• Problem set
(1) In the cifs patch thread below, which test program fails when cifs is mounted with the nolease option?
(2) Can you rewrite the paragraph beginning "In __cifs_writev isn't it likely" from the cifs patch thread below as a short list of its points?

• Page excerpt
+===+

Re: [PATCH] cifs: flush all dirty pages to server before read/write

[Date Prev][Date Next][Thread Prev][Thread Next][Date Index][Thread Index]

 



On Sat, 30 Apr 2022 at 06:57, Kinglong Mee <kinglongmee@xxxxxxxxx> wrote:
>
> Hi steve,
>
> On 2022/4/28 10:47 PM, Steve French wrote:
> > Got some additional review comments/questions about this patch.
> >
> > In __cifs_writev isn't it likely that the write will be async and now
> > become synchronous and also could we now have a duplicated write
> > (flushing the write, then calling write again on that range)?
>
> Yes, you are right.
> But for a direct write, cifs must writes those buffer pages to server
> before the direct write is send to server.
>
> >
> > For example, the change you added
> >
> > +       if (CIFS_CACHE_WRITE(CIFS_I(inode)) &&
> > +           inode->i_mapping && inode->i_mapping->nrpages != 0) {
> > +               rc = filemap_write_and_wait(inode->i_mapping);
> >
> > will write synchronously all dirty pages but then proceed to call the async
> >
> >          rc = cifs_write_from_iter(iocb->ki_pos, ctx->len, &saved_from,
> >                                    cfile, cifs_sb, &ctx->list, ctx);
> >
> > a few lines later.  Won't this kill performance?
>
> Yes, it is kill performance.
> But for cache=none, i don't think the local dirty pages should left
> when a new direct write coming.
>
> >
> > What was the reason for this part of the patch?  Doesn't the original
> > code end up in the same place around line 678 in mm/filemap.c
> >
> >                          int err2 = filemap_fdatawait_range(mapping,
> >                                                  lstart, lend);
> >
> > called from:
> >
> > @@ -2440,7 +2440,7 @@ int cifs_getattr(struct user_namespace
> > *mnt_userns, const struct path *path,
> >          if ((request_mask & (STATX_CTIME | STATX_MTIME | STATX_SIZE |
> > STATX_BLOCKS)) &&
> >              !CIFS_CACHE_READ(CIFS_I(inode)) &&
> >              inode->i_mapping && inode->i_mapping->nrpages != 0) {
> > -               rc = filemap_fdatawait(inode->i_mapping);
> > +               rc = filemap_write_and_wait(inode->i_mapping);
>
> This fix is the other case when mounting cifs with nolease,
> # mount -t cifs -ocache=none,nolease,nobrl,guest //cifsserverip/test
> /mnt/cifs
> # ./testcases/bin/fsx-linux -l 500000 -r 4096 -t 4096 -w 4096 -N 10000
> /mnt/cifs/junkfile
>
> fsx-linux fails too.
>
> After rethinking of this problem, i think the core problem is
> the buffer io between direct io. In cifs_getattr, it flushs dirty pages
> if !CIFS_CACHE_READ(CIFS_I(inode)), but when oplock is granted,
> it's always false, so the dirty pages are not send to server.

+===+

• Dataset rows
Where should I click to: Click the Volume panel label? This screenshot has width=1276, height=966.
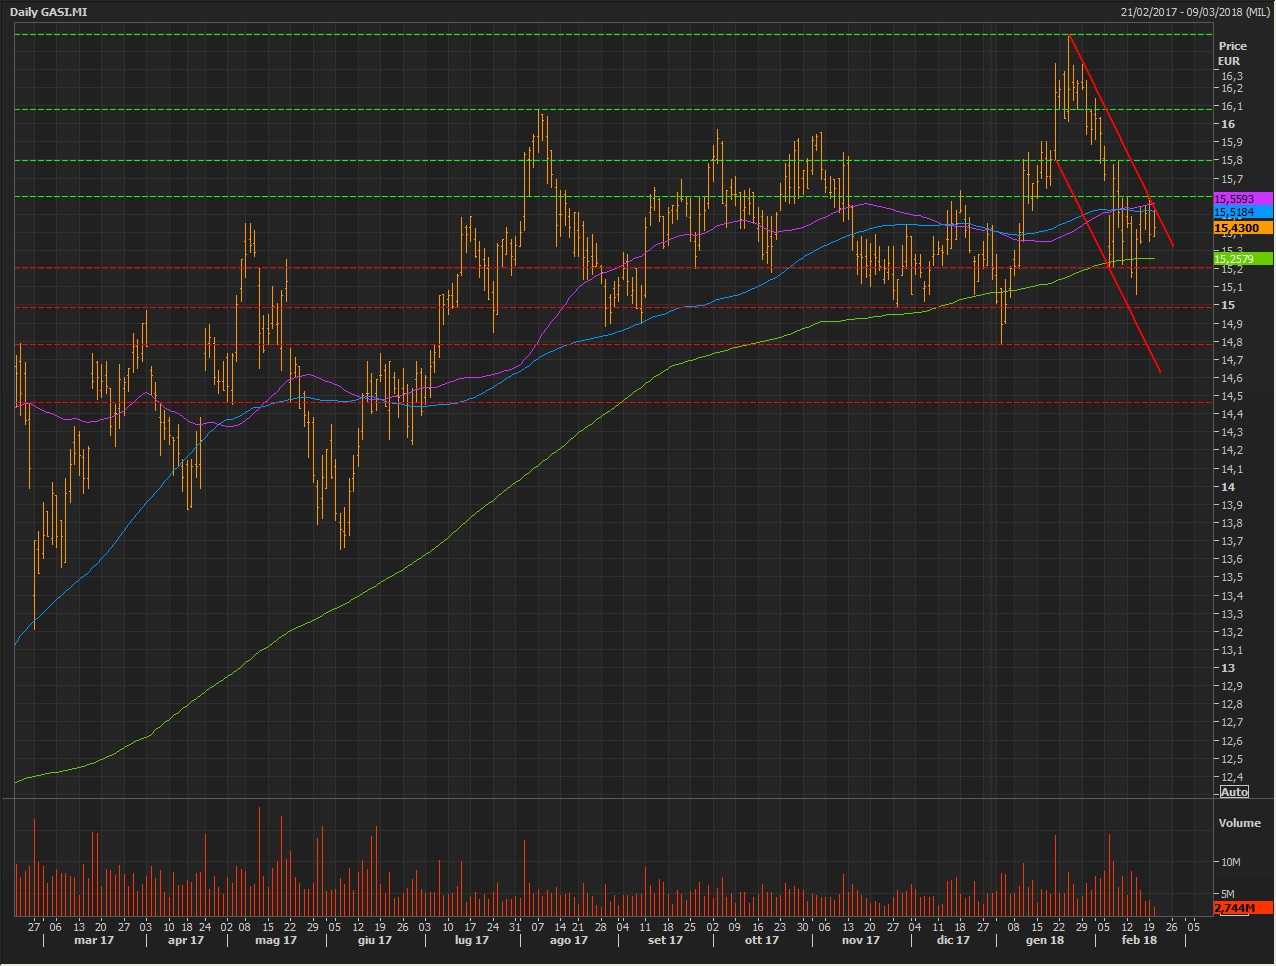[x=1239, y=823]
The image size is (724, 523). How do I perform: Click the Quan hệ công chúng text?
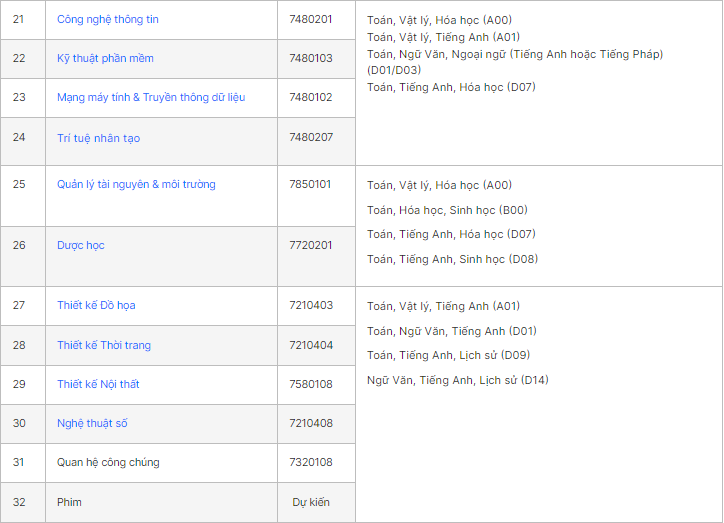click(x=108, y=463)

+===+

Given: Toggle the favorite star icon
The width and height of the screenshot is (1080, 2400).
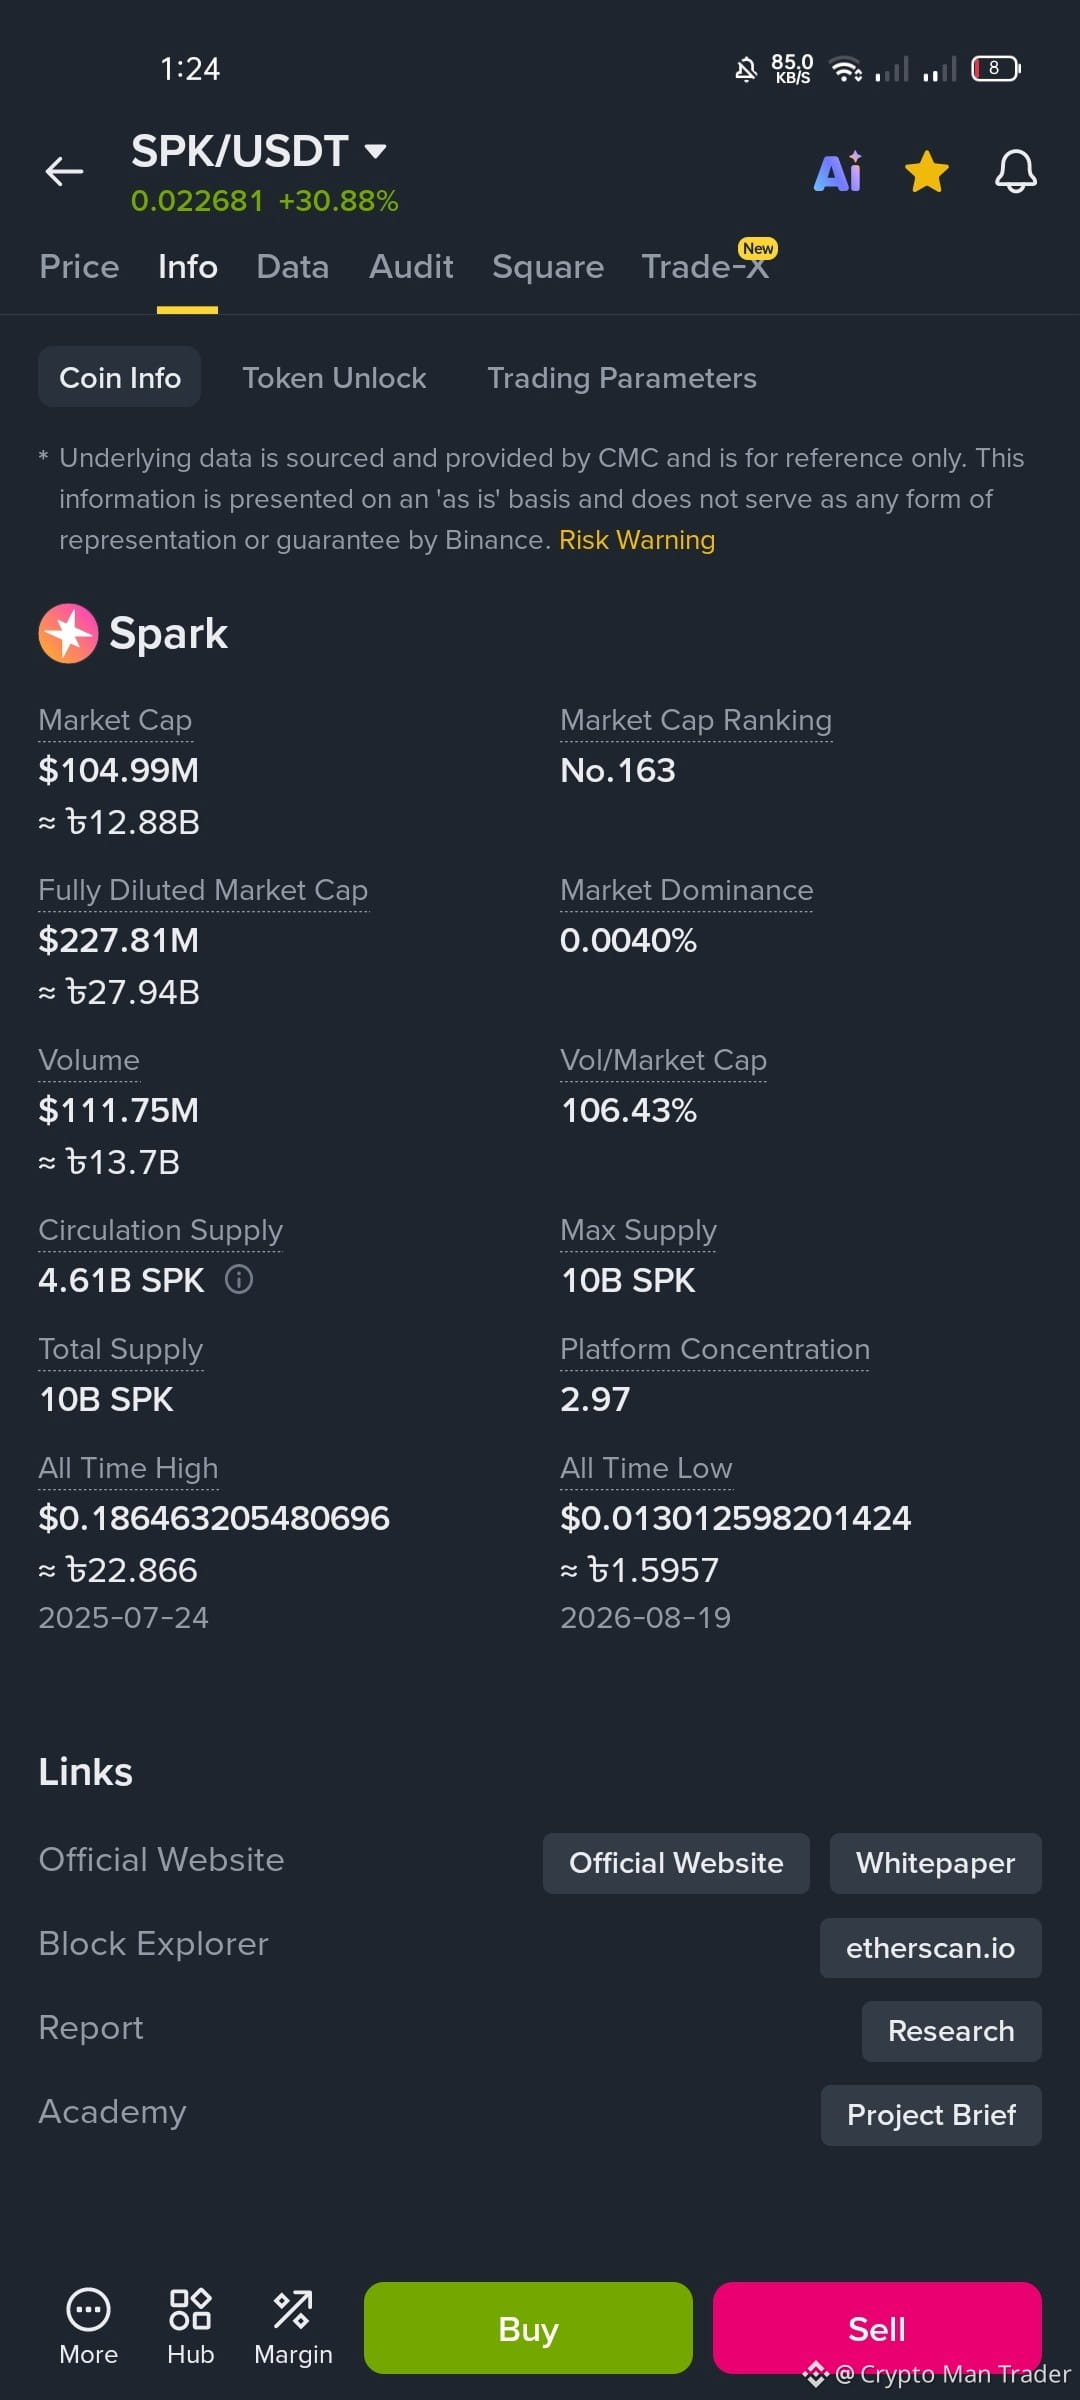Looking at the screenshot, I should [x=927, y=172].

+===+

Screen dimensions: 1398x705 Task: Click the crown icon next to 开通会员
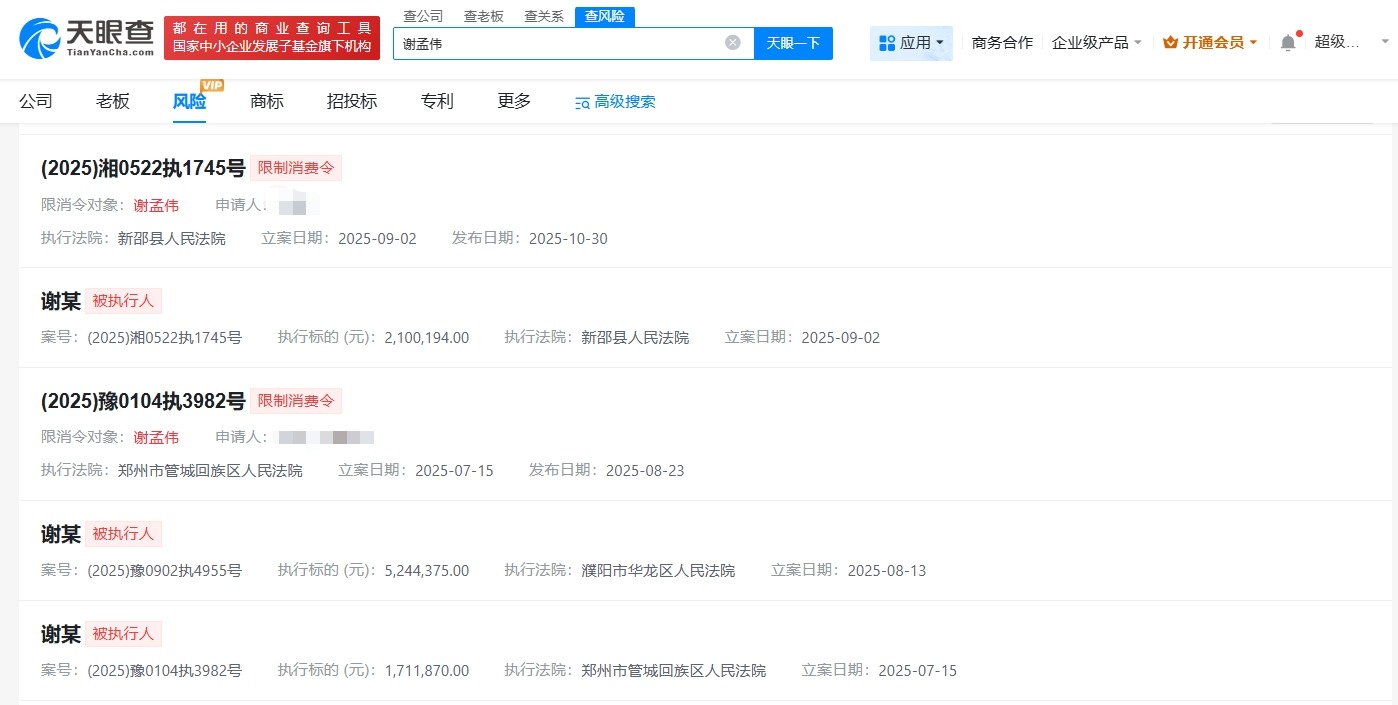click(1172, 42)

+===+

• Exercise answers
(1) fsx-linux

(2)
- In __cifs_writev, a write that would likely be async could now become synchronous.
- A duplicated write could now occur: the range is flushed, then written again.